##### EXCERPTED TEXT #####
INLA-SPDE vs. Kriging

973 views
Skip to first unread message

Juan Ossa-Moreno

unread,
May 17, 2017, 9:12:47 PM5/17/17
to R-inla discussion group
Dear R-Inla group

Am currently working with INLA-SPDE and Kriging. I did a review in both methods but am still far from mastering the topic and there are some things I still do not understand completely. I wanted to suggest a discussion of both methods, that could help clarifying the differences between them. Hopefully this is useful not only for me but for other users with similar doubts. I summarise my points as follows, feel free to comment on them or add more. I write some questions as well, I would be very happy if anyone could help me solving them. 

1.       “Kriging is a generic name for a family of generalized least-square regression algorithms.” (Goovaerts, 1999).

INLA is a method to perform “Bayesian Inference in a subclass of structured additive regression models, named latent Gaussian models”. Rue et al (2009)

From this I would understand that Kriging is still a structured additive regression model, thus could it be analysed inside the INLA approach? How would the Bayes approach be included in Kriging?

Would the Z*(u) kriging estimator (shown below) be analogous , to the y_i, miu_i or nu_iin the structured additive regression model? How could the right hand side of the Kriging equation be integrated in the INLA one?

Equation 1 in Rue et al (2009)

μ_i=η_i=α+∑_(j=1)^(n_f)〖f^((j) ) (u_ji ) 〗+∑_(k=1)^(n_β)〖β_k (z_ki ) 〗+ε_i

Equation 13 in Goovaerts (1999)

Z^* (u)-m(u)=∑_(α=1)^n(u)〖λ_α (u) 〗 [Z(u_α )-m(u_α)]

I understand that the i and u both denote the location of the variables, but I wanted to keep both equations exactly as reported by authors.



2.       The variograms are key in Kriging.

Equation 1 in Goovaerts (1999)

γ ̂(h)=1/(2N(h)) ∑_(α=1)^(N(h))[z(u_α )-z(u_α+h)]^2 

Instead of analysing covariance, INLA uses precision matrices of random fields with a neighbourhood structure, specifically those with a Matern covariance function.
##### INPUT RECORDS #####
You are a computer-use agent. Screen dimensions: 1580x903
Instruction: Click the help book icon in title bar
#####
##### INPUT RECORDS #####
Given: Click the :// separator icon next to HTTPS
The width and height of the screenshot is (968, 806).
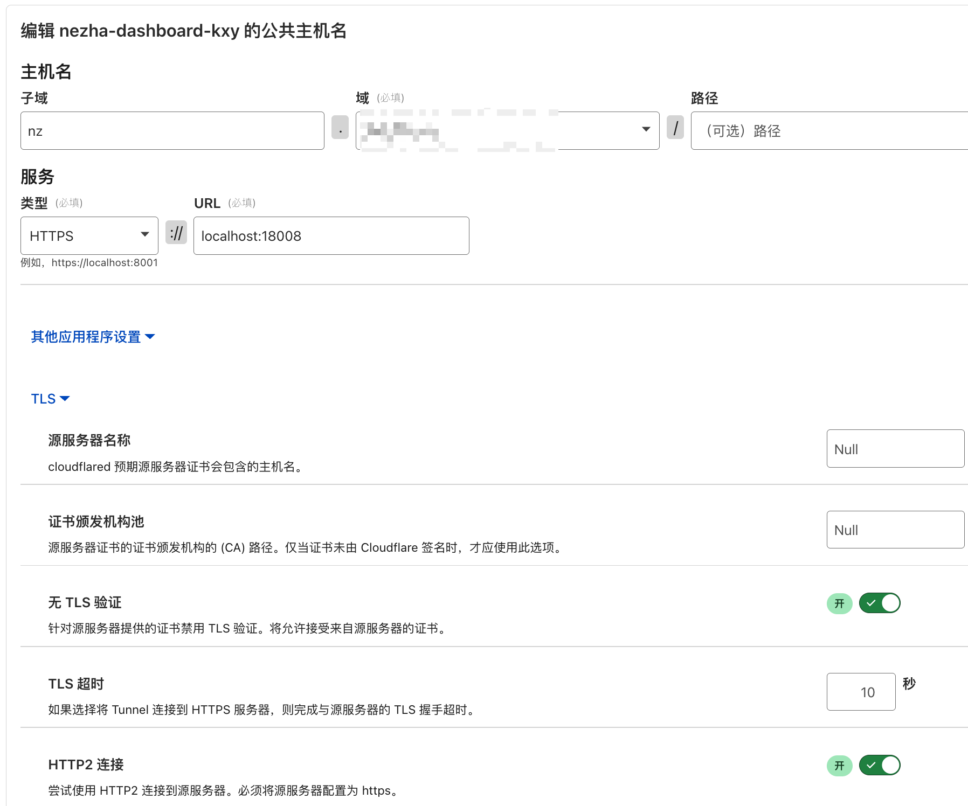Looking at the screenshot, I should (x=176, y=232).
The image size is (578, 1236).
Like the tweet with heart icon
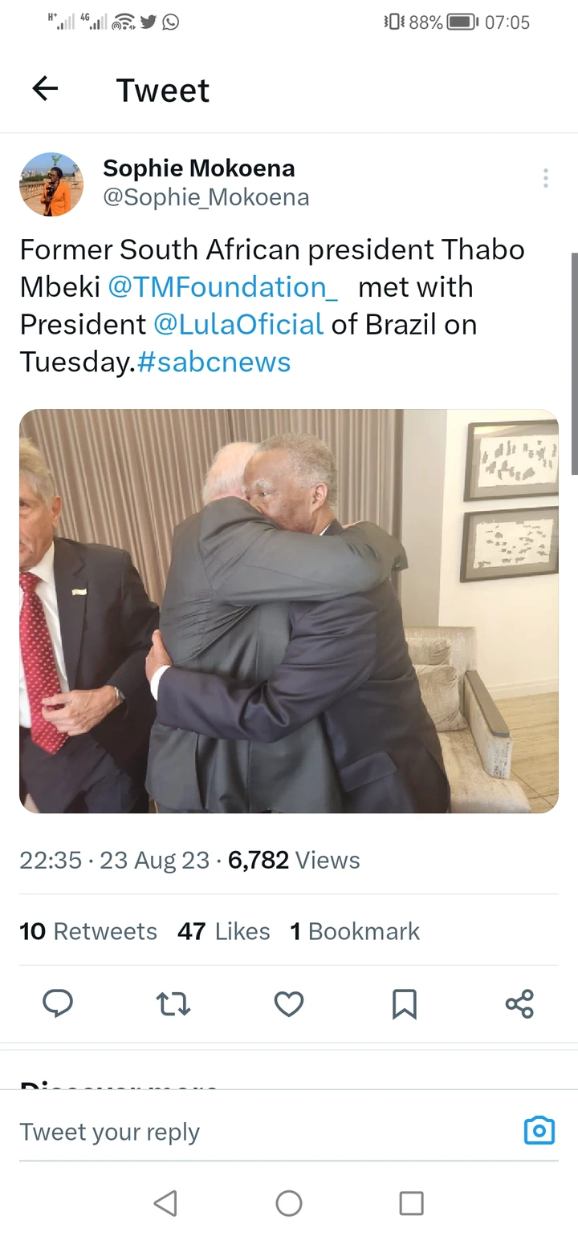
#####
GIVEN EXERCISE A
In the listing, switch "icon" to "button" on the lines starting at the one containing "Given: Click the" and ending at the one containing "Like the tweet with heart icon", and give back only those lines with everything else unchanged. Leave the pictures out.
GIVEN EXERCISE B
Resume the forum thread on INLA-SPDE versus Kriging after its last sentence.
The listing is unrelated to the INLA-SPDE and Kriging thread.

TASK ANSWER A
Given: Click the :// separator button next to HTTPS
The width and height of the screenshot is (968, 806).
Looking at the screenshot, I should (x=176, y=232).
The image size is (578, 1236).
Like the tweet with heart button

TASK ANSWER B
Equation 1 in Lindgren et al (2011)

r(u,v)=σ^2/(2^(υ-1) Γ(υ) ) (κ‖v-u‖)^ν Κ(κ‖v-u‖)

This means that the concept of variogram is analogous to that of the Matern Covariance function. The difference would be that while Kriging uses the variogram directly, INLA uses the inverse covariance function (precision matrix) in the SPDE approach.



3.       Co-kriging  and Kriging with External Drift allow introducing covariates in a Kriging analysis. However, it seems that this is way more limited than what INLA allows in terms of including covariates and in terms of including functions of covariates.



4.       Finally, while Kriging objective is to “minimise the estimation or error variance  〖σ^2〗_E=Var{Z^* (u)-Z(u)} ” Goovaerts (1999), “the objective of the SPDE approach is to find a GMRF, with local neighbourhood and sparse precision matrix Q, that best represents the Matern Field.” (Cameletti et al, 2013)

 

Thanks a lot in advance for your help!


Regards


Juan


References


Rue, Håvard, Sara Martino, and Nicolas Chopin. "Approximate Bayesian inference for latent Gaussian models by using integrated nested Laplace approximations." Journal of the royal statistical society: Series b (statistical methodology) 71.2 (2009): 319-392.

Goovaerts, Pierre. "Geostatistics in soil science: state-of-the-art and perspectives." Geoderma 89.1 (1999): 1-45.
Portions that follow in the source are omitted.